--- BEGIN INFORMATION SHOWN ---
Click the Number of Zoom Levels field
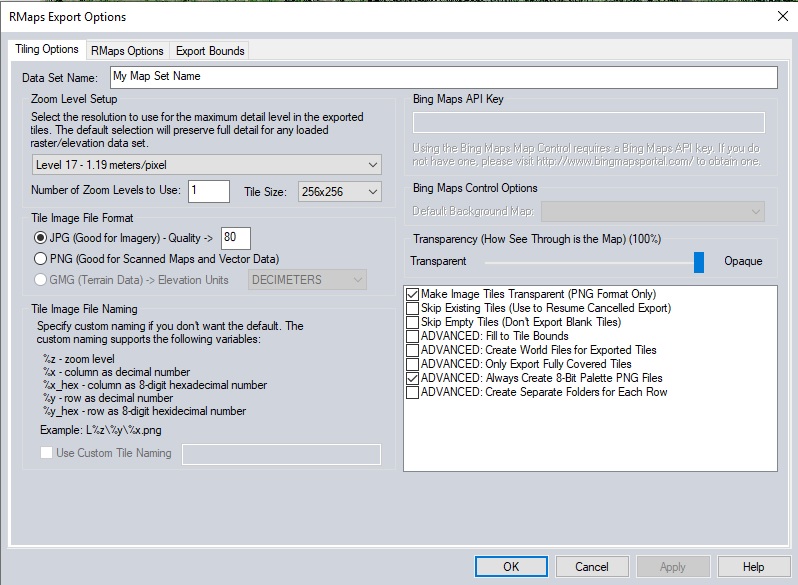 (208, 191)
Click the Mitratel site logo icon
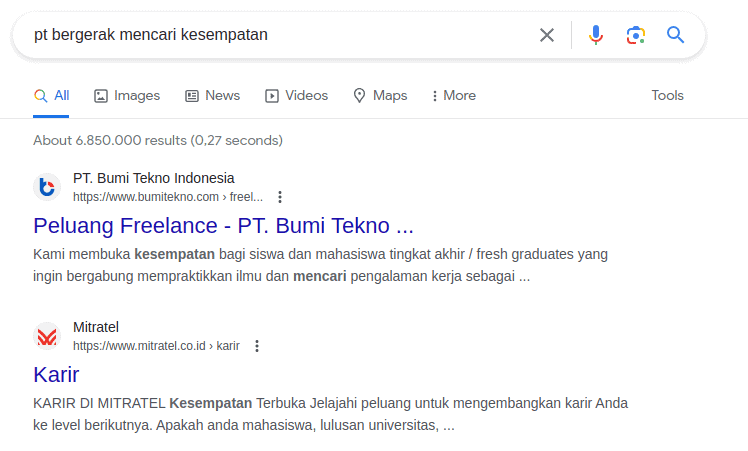Viewport: 748px width, 451px height. coord(47,336)
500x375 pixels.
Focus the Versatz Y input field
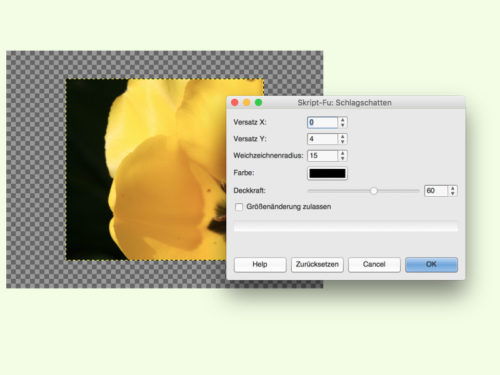(323, 139)

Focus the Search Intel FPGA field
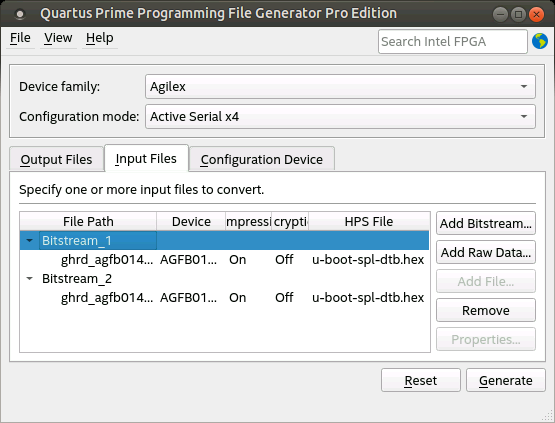pyautogui.click(x=453, y=42)
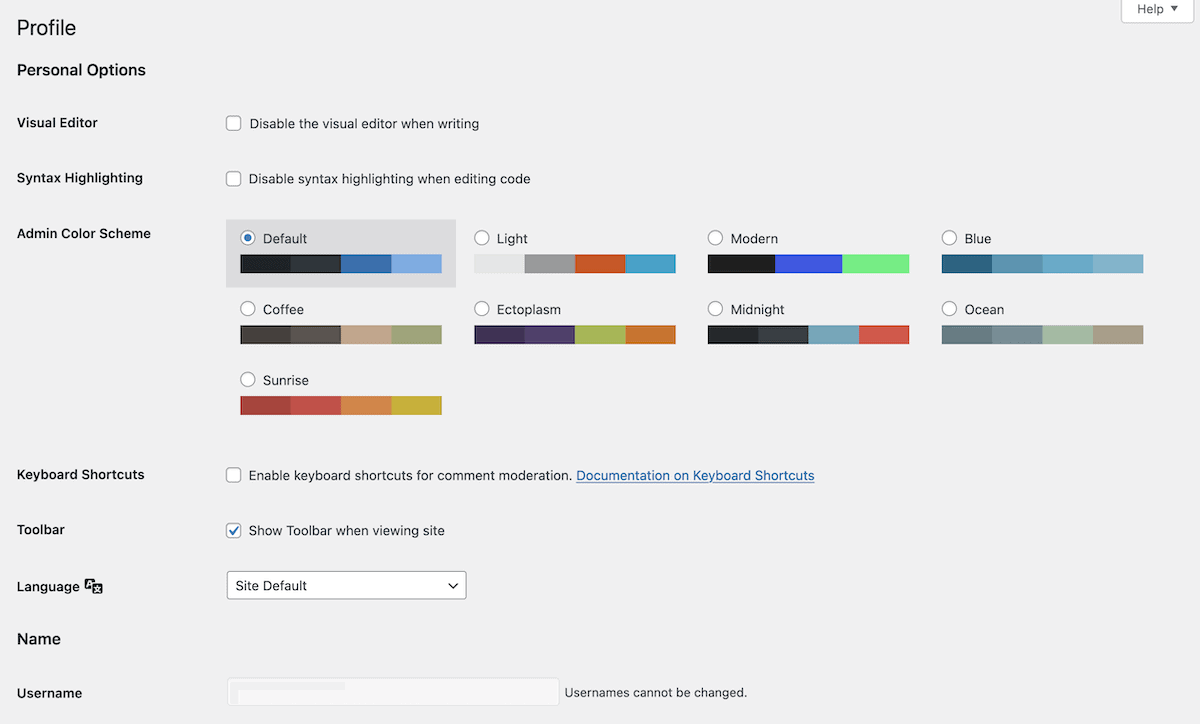This screenshot has height=724, width=1200.
Task: Choose the Ectoplasm color scheme
Action: [482, 309]

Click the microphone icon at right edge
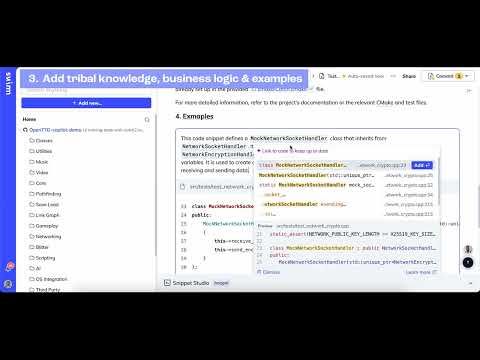468,249
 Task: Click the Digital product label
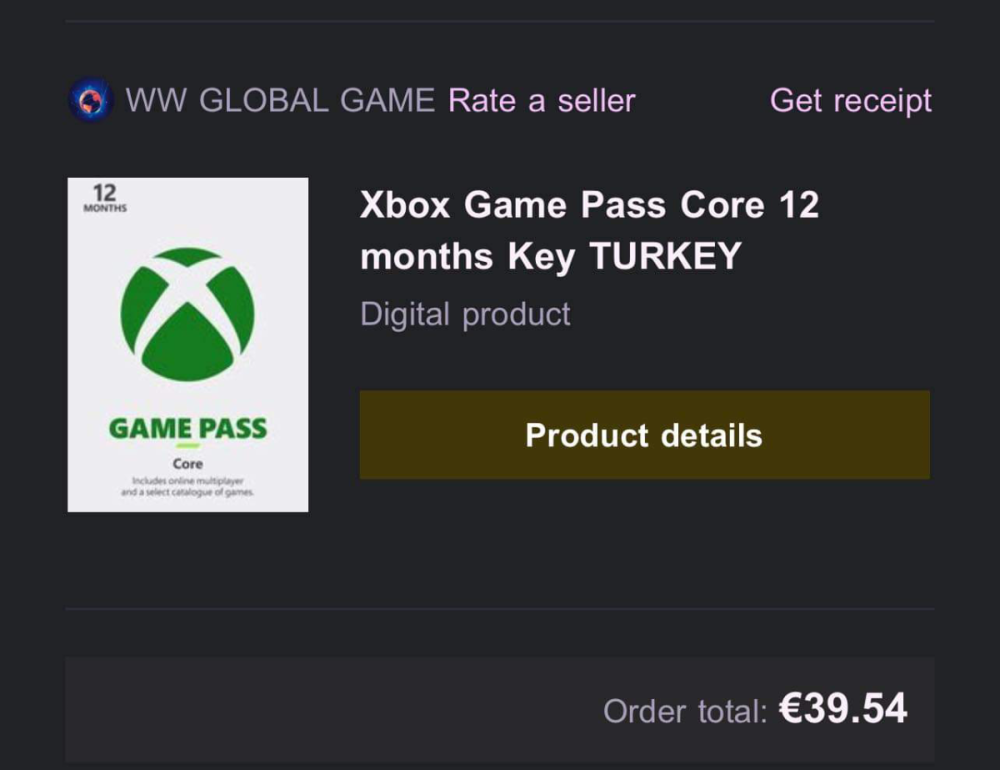click(x=465, y=314)
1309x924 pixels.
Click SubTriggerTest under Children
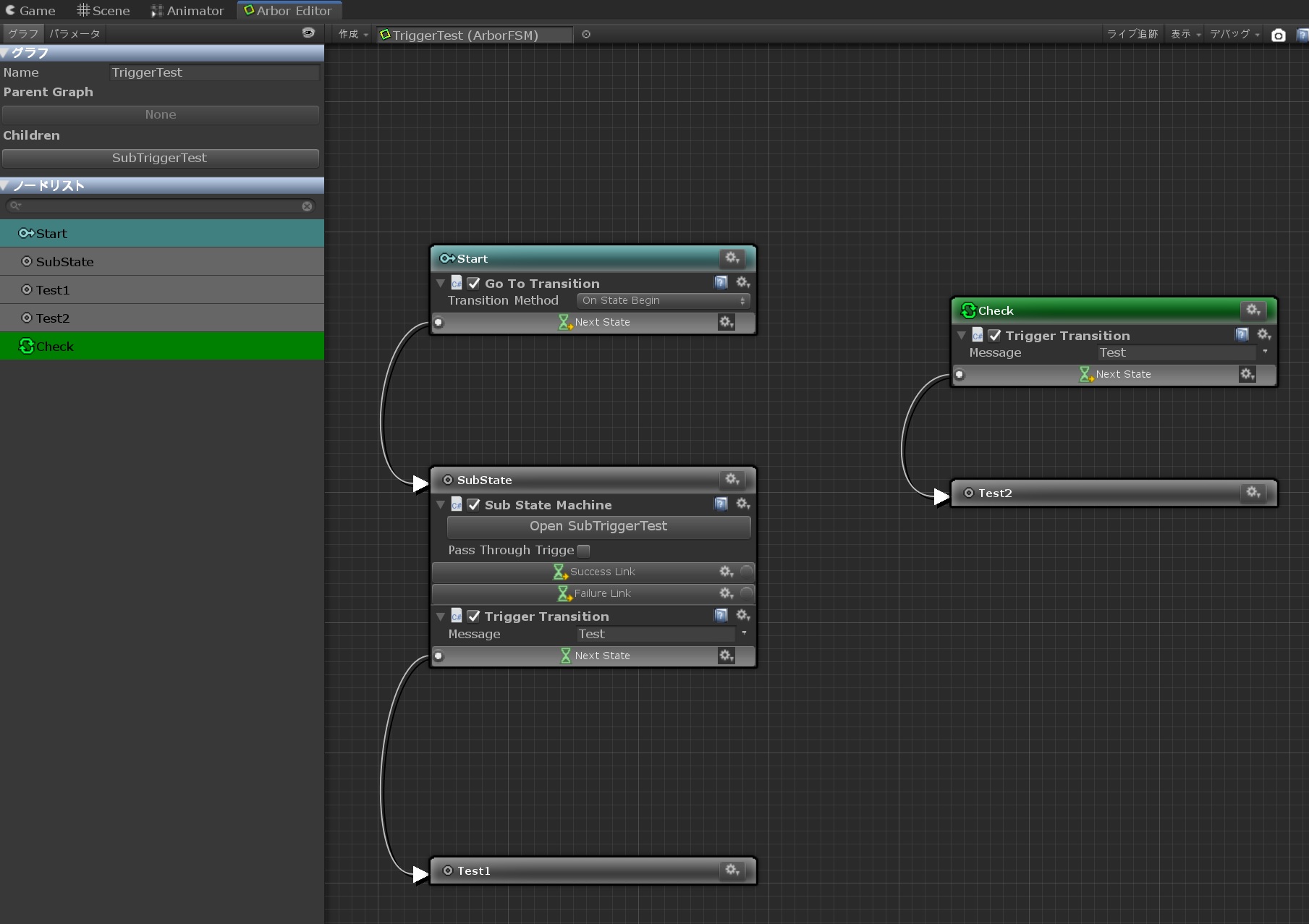click(x=160, y=158)
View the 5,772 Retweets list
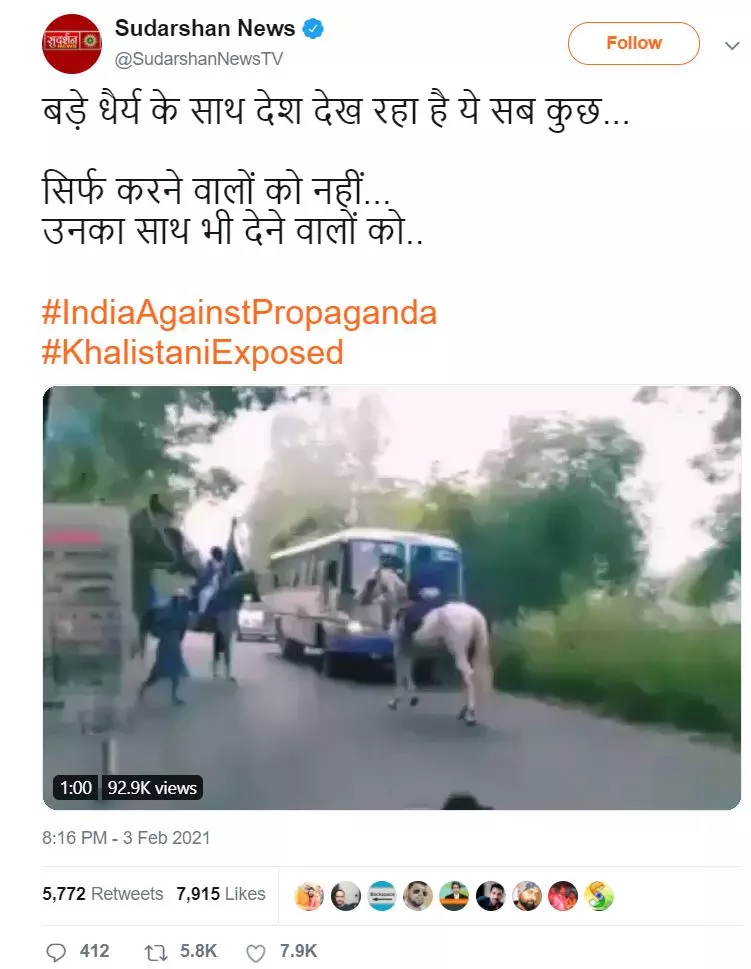This screenshot has width=751, height=969. pos(103,894)
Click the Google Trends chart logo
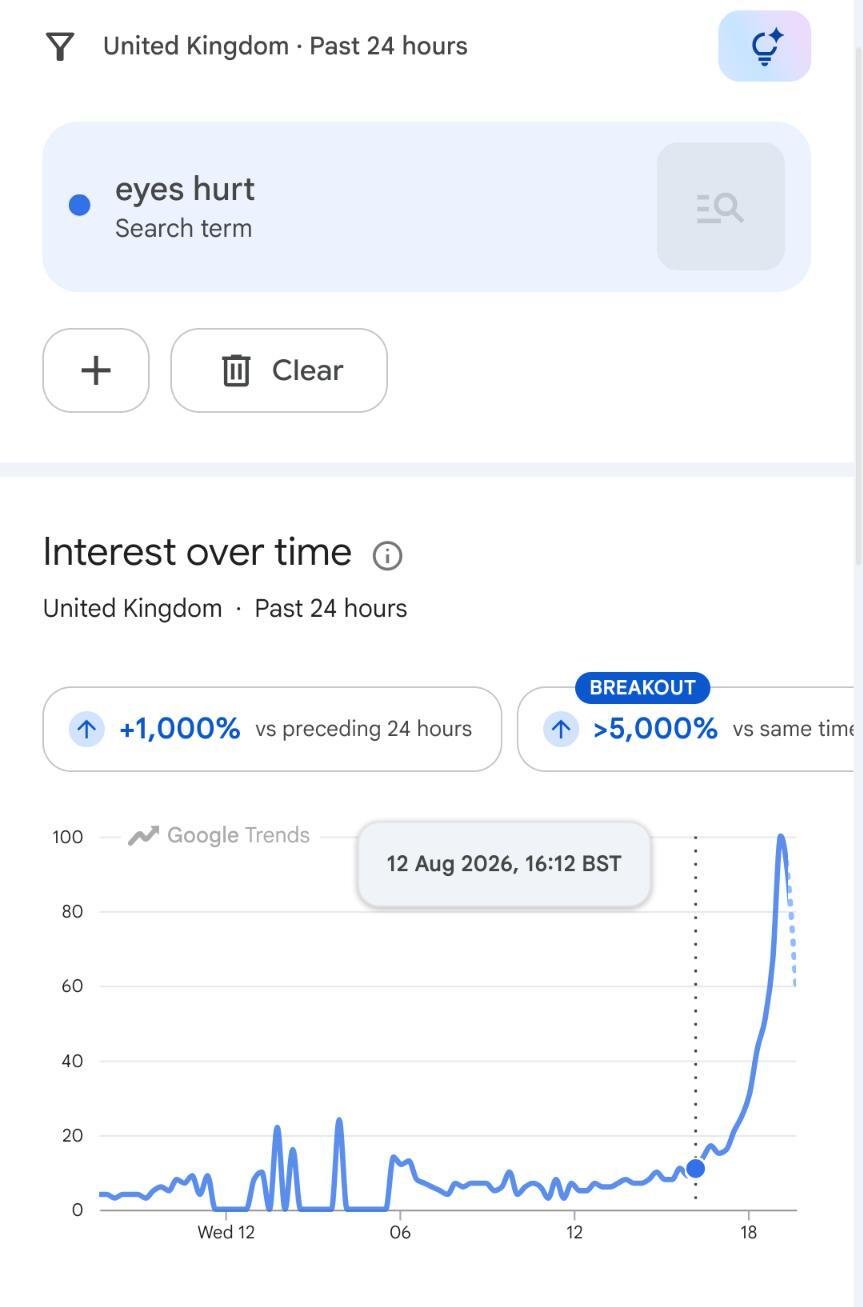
--- END INFORMATION SHOWN ---
## [GIVEN EXERCISE]
Turn every line of the records above into a Markdown table with two columns, Row and Line, numbering the lines in order and skipping blank ones. Leave the pictures out of the table.

## [EXPECTED ANSWER]
| Row | Line |
|---|---|
| 1 | Click the Number of Zoom Levels field |
| 2 |  (208, 191) |
| 3 | Click the Mitratel site logo icon |
| 4 | Viewport: 748px width, 451px height. coord(47,336) |
| 5 | 500x375 pixels. |
| 6 | Focus the Versatz Y input field |
| 7 | (323, 139) |
| 8 | Focus the Search Intel FPGA field |
| 9 | pyautogui.click(x=453, y=42) |
| 10 | This screenshot has height=724, width=1200. |
| 11 | Task: Choose the Ectoplasm color scheme |
| 12 | Action: [482, 309] |
| 13 | Click the microphone icon at right edge |
| 14 | 468,249 |
| 15 |  Task: Click the Digital product label |
| 16 | click(x=465, y=314) |
| 17 | 1309x924 pixels. |
| 18 | Click SubTriggerTest under Children |
| 19 | click(x=160, y=158) |
| 20 | View the 5,772 Retweets list |
| 21 | This screenshot has width=751, height=969. pos(103,894) |
| 22 | Click the Google Trends chart logo |